9780387988320: State-Space Search: Algorithms, Complexity, Extensions, and Applications

Sinossi

This book is about problem solving. Specifically, it is about heuristic state-space search under branch-and-bound framework for solving com­ binatorial optimization problems. The two central themes of this book are the average-case complexity of heuristic state-space search algorithms based on branch-and-bound, and their applications to developing new problem-solving methods and algorithms. Heuristic state-space search is one of the fundamental problem-solving techniques in Computer Science and Operations Research, and usually constitutes an important component of most intelligent problem-solving systems. The search algorithms considered in this book can be classified into the category of branch-and-bound. Branch-and-bound is a general problem-solving paradigm, and is one of the best techniques for optimally solving computation-intensive problems, such as scheduling and planning.

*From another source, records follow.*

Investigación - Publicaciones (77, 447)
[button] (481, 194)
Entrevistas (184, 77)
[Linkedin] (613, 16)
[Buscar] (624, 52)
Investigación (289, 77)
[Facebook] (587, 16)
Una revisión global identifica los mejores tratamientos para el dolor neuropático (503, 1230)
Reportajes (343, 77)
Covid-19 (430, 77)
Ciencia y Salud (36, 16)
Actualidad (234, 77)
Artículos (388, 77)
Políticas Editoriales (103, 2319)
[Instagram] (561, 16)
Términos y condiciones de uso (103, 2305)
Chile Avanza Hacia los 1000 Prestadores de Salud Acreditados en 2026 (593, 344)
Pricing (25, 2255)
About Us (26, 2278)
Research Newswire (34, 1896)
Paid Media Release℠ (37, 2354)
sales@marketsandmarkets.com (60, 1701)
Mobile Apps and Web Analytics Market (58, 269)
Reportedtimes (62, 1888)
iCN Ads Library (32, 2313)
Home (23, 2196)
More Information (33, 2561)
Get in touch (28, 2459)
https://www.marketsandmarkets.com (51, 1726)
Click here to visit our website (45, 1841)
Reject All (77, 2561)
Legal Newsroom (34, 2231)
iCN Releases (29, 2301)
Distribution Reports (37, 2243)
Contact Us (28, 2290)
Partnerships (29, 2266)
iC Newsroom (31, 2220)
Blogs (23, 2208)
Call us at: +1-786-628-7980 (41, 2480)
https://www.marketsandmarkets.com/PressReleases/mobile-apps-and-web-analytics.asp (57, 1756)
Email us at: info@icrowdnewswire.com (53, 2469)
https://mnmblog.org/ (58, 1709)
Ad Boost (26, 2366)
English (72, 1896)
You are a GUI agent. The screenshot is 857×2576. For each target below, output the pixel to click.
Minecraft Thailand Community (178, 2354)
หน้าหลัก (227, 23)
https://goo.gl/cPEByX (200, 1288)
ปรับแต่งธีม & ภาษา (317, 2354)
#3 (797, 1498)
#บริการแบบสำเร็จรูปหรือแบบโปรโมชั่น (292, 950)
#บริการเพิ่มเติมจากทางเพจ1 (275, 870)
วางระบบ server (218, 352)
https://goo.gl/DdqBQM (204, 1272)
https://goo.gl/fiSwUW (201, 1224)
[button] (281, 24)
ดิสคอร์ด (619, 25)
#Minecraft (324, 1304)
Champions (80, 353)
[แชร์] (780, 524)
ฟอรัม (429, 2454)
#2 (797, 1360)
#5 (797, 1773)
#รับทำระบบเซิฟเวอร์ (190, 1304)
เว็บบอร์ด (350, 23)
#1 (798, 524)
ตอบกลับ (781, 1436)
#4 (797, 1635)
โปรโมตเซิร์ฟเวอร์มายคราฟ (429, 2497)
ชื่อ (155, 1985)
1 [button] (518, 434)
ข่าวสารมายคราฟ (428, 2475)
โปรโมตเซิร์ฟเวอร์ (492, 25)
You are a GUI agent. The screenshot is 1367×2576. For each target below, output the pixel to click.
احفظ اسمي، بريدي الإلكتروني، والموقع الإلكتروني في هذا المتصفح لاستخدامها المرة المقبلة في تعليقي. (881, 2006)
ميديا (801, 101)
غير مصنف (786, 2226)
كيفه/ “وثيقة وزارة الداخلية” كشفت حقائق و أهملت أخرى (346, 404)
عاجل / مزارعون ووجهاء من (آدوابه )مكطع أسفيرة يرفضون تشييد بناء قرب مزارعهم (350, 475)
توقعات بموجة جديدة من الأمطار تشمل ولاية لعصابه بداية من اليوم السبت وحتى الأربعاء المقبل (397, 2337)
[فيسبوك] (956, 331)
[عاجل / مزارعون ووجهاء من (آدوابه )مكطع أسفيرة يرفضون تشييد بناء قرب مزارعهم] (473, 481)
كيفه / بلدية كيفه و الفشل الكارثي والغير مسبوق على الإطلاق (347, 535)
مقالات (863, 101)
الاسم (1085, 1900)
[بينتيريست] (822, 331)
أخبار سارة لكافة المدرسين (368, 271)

The main search algorithms considered include best-first search, depth­ first branch-and-bound, iterative deepening, recursive best-first search, and space-bounded best-first search. Best-first search and depth-first branch-and-bound are very well known and have been used extensively in Computer Science and Operations Research. One important feature of depth-first branch-and-bound is that it only requires space this is linear in the maximal search depth, making it very often a favorable search algo­ rithm over best-first search in practice. Iterative deepening and recursive best-first search are the other two linear-space search algorithms. Iterative deepening is an important algorithm in Artificial Intelligence, and plays an irreplaceable role in building a real-time game-playing program.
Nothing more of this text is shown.